Stored data:
- - - - - - -

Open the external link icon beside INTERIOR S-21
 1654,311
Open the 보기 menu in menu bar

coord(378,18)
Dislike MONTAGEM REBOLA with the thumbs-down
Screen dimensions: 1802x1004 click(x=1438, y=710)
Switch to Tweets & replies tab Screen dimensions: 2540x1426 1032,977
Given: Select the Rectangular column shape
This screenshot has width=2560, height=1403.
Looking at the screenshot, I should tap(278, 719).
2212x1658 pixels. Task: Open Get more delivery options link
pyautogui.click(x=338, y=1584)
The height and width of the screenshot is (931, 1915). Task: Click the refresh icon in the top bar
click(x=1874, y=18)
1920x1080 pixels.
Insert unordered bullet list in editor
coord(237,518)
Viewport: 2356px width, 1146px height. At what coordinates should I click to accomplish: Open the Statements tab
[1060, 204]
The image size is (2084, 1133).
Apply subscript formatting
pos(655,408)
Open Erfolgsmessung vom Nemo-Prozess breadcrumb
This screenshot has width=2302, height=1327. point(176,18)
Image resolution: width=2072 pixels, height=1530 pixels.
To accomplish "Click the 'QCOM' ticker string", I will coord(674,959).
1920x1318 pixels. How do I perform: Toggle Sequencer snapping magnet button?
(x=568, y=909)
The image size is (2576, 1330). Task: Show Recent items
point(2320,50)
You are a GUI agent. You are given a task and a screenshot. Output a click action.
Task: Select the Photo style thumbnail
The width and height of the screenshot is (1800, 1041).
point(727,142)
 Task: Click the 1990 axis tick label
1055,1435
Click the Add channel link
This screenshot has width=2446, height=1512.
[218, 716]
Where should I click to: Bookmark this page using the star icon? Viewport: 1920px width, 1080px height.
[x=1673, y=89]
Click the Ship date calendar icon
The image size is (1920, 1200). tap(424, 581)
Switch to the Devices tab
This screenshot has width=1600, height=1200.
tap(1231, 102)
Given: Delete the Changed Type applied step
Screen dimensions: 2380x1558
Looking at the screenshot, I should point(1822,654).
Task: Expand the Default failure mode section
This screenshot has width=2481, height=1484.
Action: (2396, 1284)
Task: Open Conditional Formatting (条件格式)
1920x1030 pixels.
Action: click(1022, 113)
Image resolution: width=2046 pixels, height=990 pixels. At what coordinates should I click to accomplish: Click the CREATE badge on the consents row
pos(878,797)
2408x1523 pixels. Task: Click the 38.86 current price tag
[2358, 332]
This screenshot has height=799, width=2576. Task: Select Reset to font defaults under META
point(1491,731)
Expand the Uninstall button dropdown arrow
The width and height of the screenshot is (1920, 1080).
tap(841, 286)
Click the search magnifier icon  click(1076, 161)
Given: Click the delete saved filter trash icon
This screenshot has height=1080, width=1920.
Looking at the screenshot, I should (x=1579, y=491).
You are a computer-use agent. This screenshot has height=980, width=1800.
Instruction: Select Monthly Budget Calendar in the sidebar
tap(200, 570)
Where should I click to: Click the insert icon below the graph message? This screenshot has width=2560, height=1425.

- - - - - - -

What is needed — Tally the lines of the entries that include the word "Expand" and give only the total.

Worked solution — 2